#### WHAT YOU HAVE TO DO
Exactly the lines from the line that has "Instruction: Click the" through the final line below are to be retyped, and the pictures are not.

#### MATERIALS PROVIDED
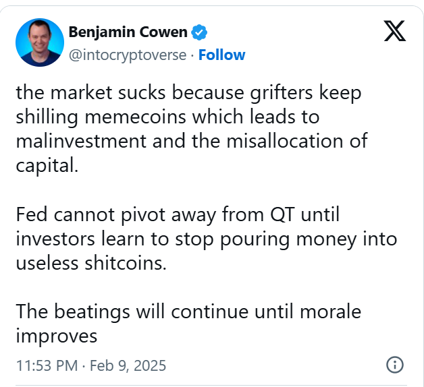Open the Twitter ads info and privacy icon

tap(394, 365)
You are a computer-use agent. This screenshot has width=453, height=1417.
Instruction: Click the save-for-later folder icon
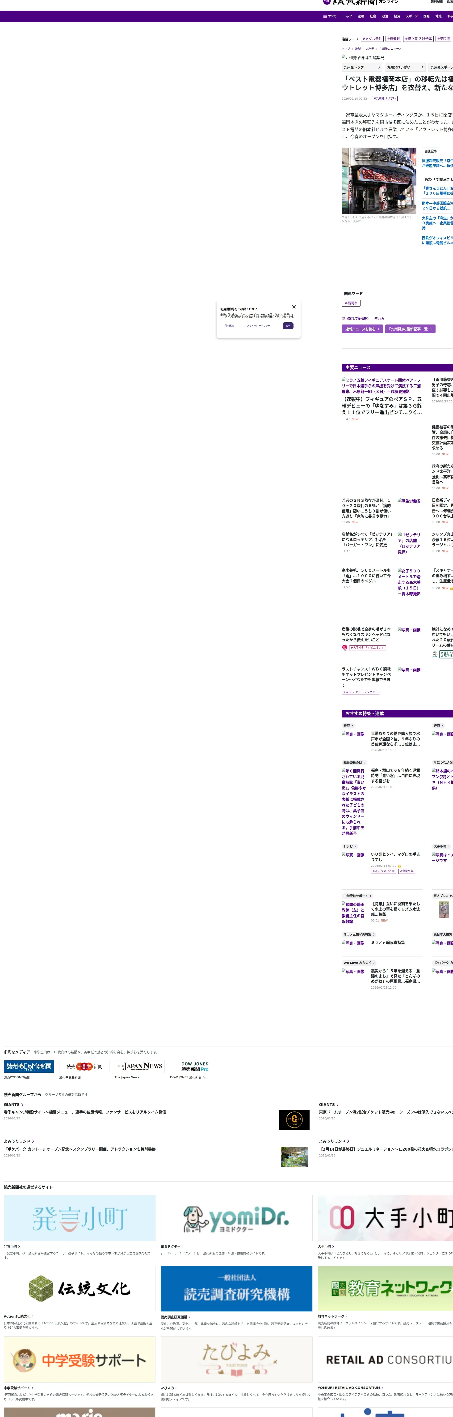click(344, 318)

#### RESULT OF THE TASK
Instruction: Click the save-for-later folder icon
click(344, 318)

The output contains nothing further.